──────── EXCERPTED DATA ────────
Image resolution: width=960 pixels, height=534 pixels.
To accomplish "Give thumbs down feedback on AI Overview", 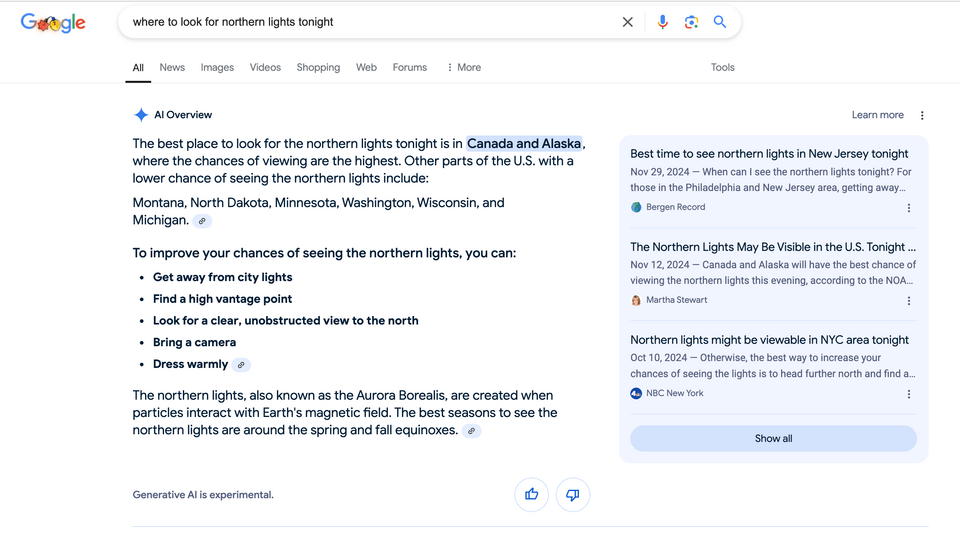I will pyautogui.click(x=572, y=494).
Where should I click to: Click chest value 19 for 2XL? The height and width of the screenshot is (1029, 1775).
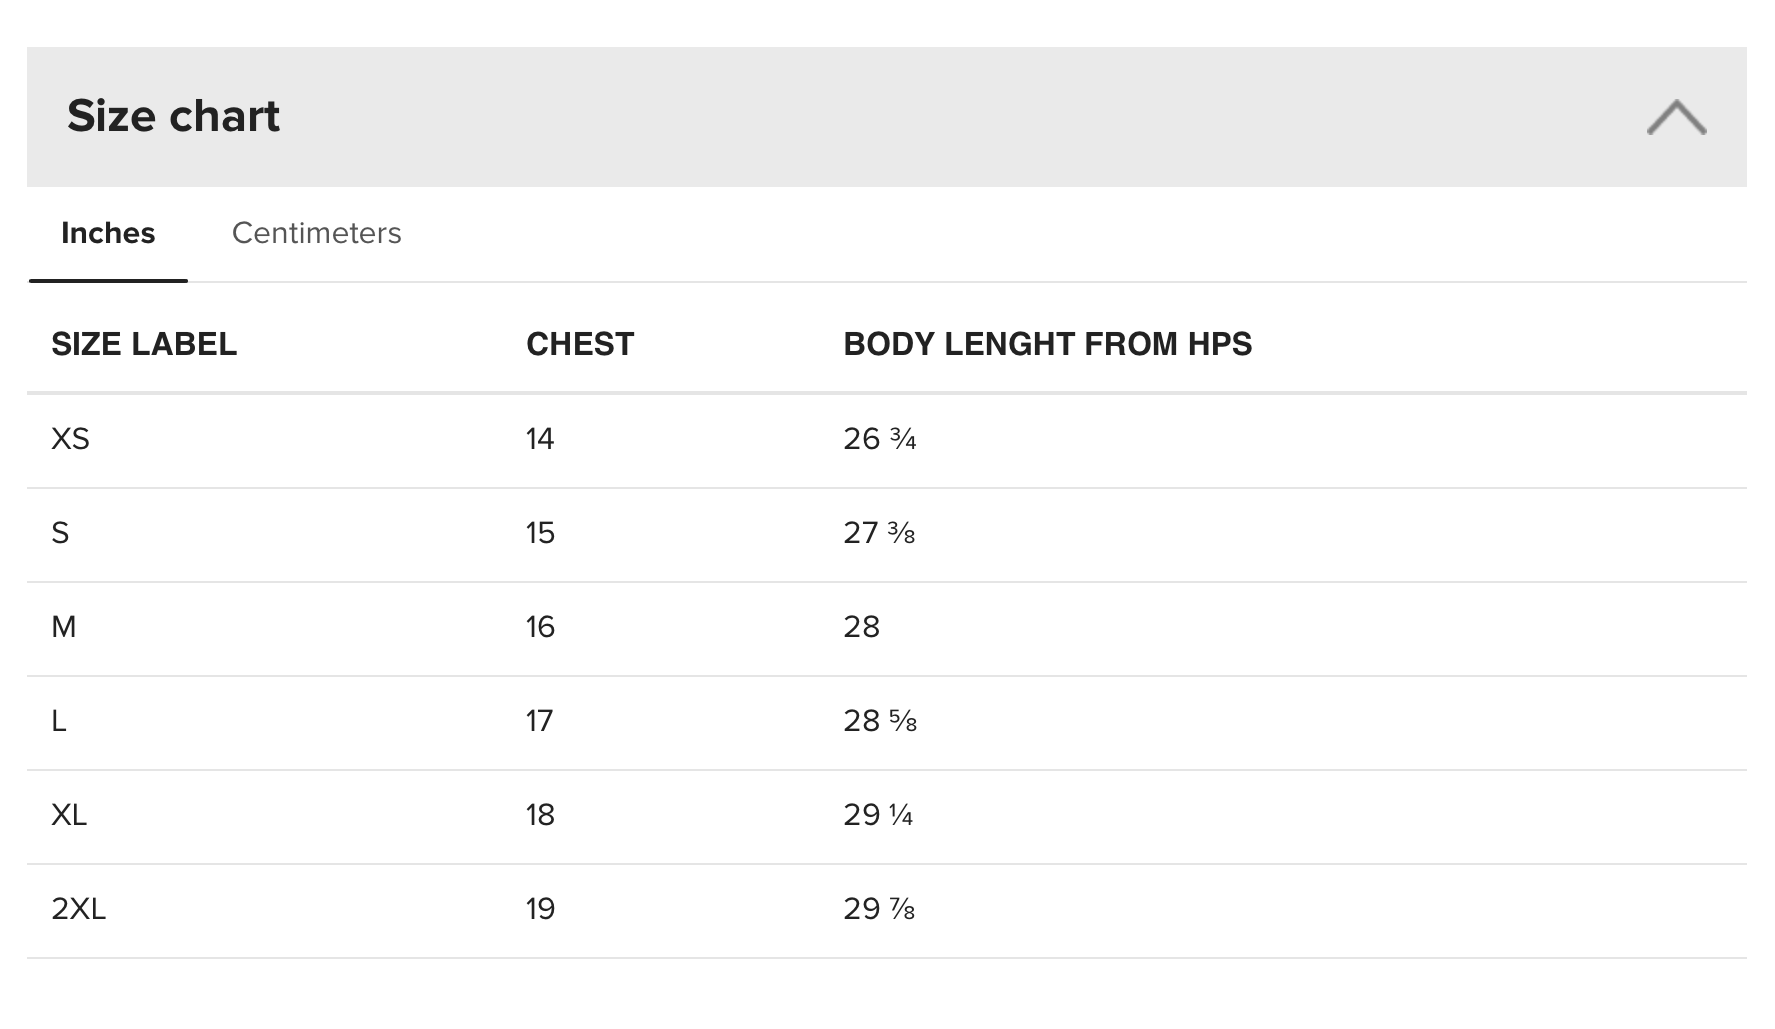pos(540,909)
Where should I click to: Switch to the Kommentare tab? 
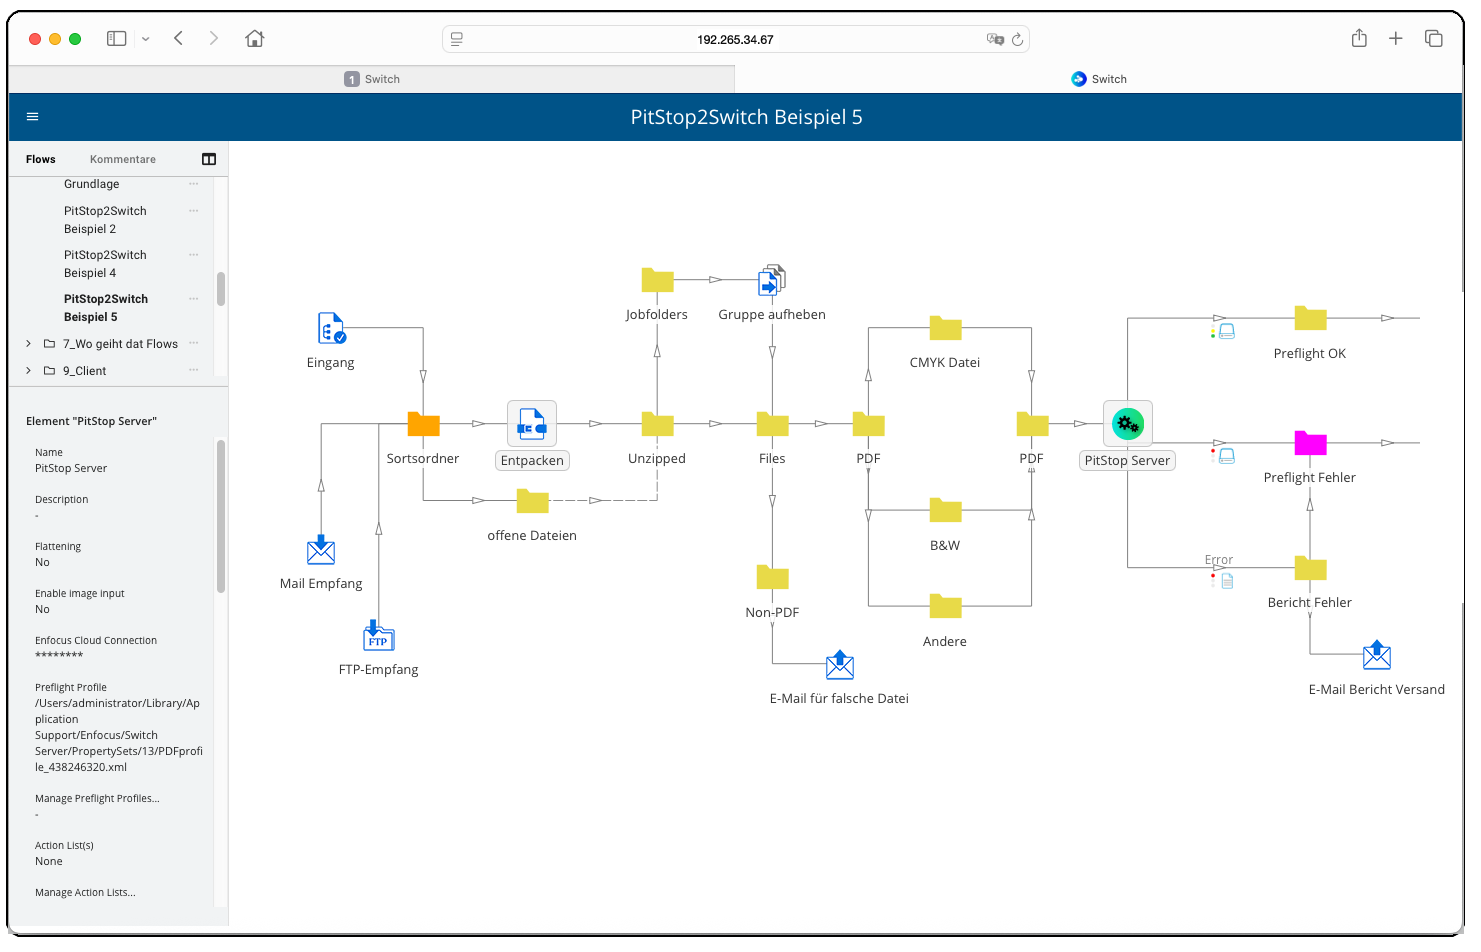[122, 158]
────────
- _YOUR INSTRUCTIONS_
Extract exactly the lines above from the line containing "Where should I click to: Click" through the last one, both ends included, but not the pictures.

- _ANSWER SPACE_
Where should I click to: Click chest value 19 for 2XL? The height and width of the screenshot is (1029, 1775).
pos(540,909)
Where should I click to: Switch to the Kommentare tab? 
[122, 158]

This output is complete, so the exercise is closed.